Security & data
Automaintainer is built so the sensitive things stay on infrastructure you control. This page is the short, honest version of what's where.
Your provider keys never leave your worker
AM is BYOK. Provider keys are configured on your worker host and used only by the local harness. The panel never stores, reads, or transmits them.
Your code stays on your worker
Repositories are cloned to your worker for each run, in an isolated worktree. The panel stores run metadata (status, logs, diff stats, PR title/body) so you can review history — not your source tree.
GitHub access is scoped and masked
The GitHub token is used only to clone, push the run branch, and open/merge PRs. It's provided to runs per‑run and masked in all run/verify output — it is never printed in logs.
What AM can and cannot do
- Can: read the repo, make changes within the bounded focus, run your verify command, push a branch, open a PR, and (on Max+) merge after a green gate + review.

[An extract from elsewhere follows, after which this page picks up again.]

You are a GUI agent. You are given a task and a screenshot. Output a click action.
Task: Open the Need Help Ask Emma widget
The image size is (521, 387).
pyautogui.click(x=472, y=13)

- Cannot: merge unverified work as ready (a red gate yields a draft); act outside the objective/playbook you set; or — in explore mode — touch blocked areas (public APIs, deletions, schema/auth/payment/secret/config).
Secrets at rest
Third-party secrets stored by the panel — GitHub tokens, SSH private keys, and
SSO client secret / SP key — are encrypted at rest with AES-256-GCM when the
operator sets a SECRETS_KEY. Values are decrypted only in memory when needed
(e.g. to clone a repo or complete an SSO exchange) and are never returned by the
API or printed in logs. Existing deployments encrypt new writes automatically
once the key is set, and a one-time admin encrypt-secrets backfills older rows.
Isolation
Each run uses a fresh worktree from a clean checkout, so runs can't corrupt each other and results are reproducible.